__Passage to read__.
▼

When trying to understand I got to

    $routes = $this->connection->query("SELECT name, route FROM {" . $this->connection->escapeTable($this->tableName) . "} WHERE pattern_outline IN (:patterns) ORDER BY fit", array(
      ':patterns' => $ancestors,
    ))
    ->fetchAllKeyed();

    $collection = new RouteCollection();
    foreach ($routes as $name => $route) {
      $route = unserialize($route);
      if (preg_match($route->compile()->getRegex(), $path, $matches)) {
        $collection->add($name, $route);
      }
    }

this part and asked "weird. Is it possible that preg_match doesn't match? Didn't we already do the matching in SQL? Where is that regexp?". It's dynamically created -- but at the end of the day it's just a string. It must be stored in the router. It's more performant for sure and also saves anyone's sanity who wants to debug a Drupal process from the beginning to the end.

Support from Acquia helps fund testing for Drupal Acquia logo

Comments

Crell’s picture

Component: base system » routing system
Issue tags: +WSCCI

Categorizing and tagging...

If we can pre-store data in the routing table to make the routing process faster (the regex or otherwise), I'm all for it. The name, route object, and fit are the required things for functionality. Anything else we want to put in there for performance I'm very open to discussing.

▲

(Items from a dataset)
▼

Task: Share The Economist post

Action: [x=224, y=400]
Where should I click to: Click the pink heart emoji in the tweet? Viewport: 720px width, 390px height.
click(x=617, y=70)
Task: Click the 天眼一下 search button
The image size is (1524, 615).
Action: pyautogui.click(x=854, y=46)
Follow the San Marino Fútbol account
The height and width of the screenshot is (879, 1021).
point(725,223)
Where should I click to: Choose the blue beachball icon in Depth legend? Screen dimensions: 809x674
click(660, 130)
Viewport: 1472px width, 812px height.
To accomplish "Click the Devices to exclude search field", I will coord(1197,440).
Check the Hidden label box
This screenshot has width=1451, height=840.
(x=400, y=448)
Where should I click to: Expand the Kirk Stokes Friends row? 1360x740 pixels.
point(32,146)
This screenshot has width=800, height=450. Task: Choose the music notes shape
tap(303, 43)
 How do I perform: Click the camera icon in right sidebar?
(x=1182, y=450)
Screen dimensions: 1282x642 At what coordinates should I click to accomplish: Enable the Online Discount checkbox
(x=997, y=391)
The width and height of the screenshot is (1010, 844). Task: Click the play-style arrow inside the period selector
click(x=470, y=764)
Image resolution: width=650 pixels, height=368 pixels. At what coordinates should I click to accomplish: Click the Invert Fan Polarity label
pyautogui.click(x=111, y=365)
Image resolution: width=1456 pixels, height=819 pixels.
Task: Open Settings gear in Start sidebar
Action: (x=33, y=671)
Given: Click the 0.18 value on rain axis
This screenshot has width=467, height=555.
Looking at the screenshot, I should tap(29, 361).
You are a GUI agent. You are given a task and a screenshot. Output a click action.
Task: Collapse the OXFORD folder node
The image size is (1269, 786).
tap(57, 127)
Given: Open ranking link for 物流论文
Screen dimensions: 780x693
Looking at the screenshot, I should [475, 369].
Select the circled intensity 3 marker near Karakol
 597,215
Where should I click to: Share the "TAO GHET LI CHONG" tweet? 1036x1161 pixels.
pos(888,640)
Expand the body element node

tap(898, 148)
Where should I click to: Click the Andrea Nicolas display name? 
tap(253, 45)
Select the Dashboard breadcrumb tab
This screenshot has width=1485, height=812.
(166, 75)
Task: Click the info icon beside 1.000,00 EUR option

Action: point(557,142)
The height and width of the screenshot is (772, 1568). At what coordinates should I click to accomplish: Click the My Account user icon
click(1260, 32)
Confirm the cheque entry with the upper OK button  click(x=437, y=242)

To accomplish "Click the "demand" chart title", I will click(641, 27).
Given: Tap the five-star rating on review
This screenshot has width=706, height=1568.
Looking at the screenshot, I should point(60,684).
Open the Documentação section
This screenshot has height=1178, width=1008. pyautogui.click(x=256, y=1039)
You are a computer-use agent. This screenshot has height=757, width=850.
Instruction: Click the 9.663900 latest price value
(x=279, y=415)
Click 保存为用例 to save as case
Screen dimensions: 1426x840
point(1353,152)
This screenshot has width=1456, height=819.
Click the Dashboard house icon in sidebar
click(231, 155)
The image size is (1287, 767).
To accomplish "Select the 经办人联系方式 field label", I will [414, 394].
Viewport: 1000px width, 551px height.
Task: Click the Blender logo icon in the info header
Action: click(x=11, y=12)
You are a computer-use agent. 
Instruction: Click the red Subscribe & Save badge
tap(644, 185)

▲

__Requirements__.
1. Echo the Drupal routing thread word for word, from "Support from Acquia" up to and including "Categorizing and tagging...".
2. Please duplicate the records word for word, from the line with "Task: Click the 天眼一下 search button" up to and including the line with "tap(303, 43)".
The Drupal routing thread and the records have no connection to each other.

__Solved problems__.
1.
Support from Acquia helps fund testing for Drupal Acquia logo

Comments

Crell’s picture

Component: base system » routing system
Issue tags: +WSCCI

Categorizing and tagging...

2.
Task: Click the 天眼一下 search button
The image size is (1524, 615).
Action: pyautogui.click(x=854, y=46)
Follow the San Marino Fútbol account
The height and width of the screenshot is (879, 1021).
point(725,223)
Where should I click to: Choose the blue beachball icon in Depth legend? Screen dimensions: 809x674
click(660, 130)
Viewport: 1472px width, 812px height.
To accomplish "Click the Devices to exclude search field", I will coord(1197,440).
Check the Hidden label box
This screenshot has width=1451, height=840.
(x=400, y=448)
Where should I click to: Expand the Kirk Stokes Friends row? 1360x740 pixels.
point(32,146)
This screenshot has width=800, height=450. Task: Choose the music notes shape
tap(303, 43)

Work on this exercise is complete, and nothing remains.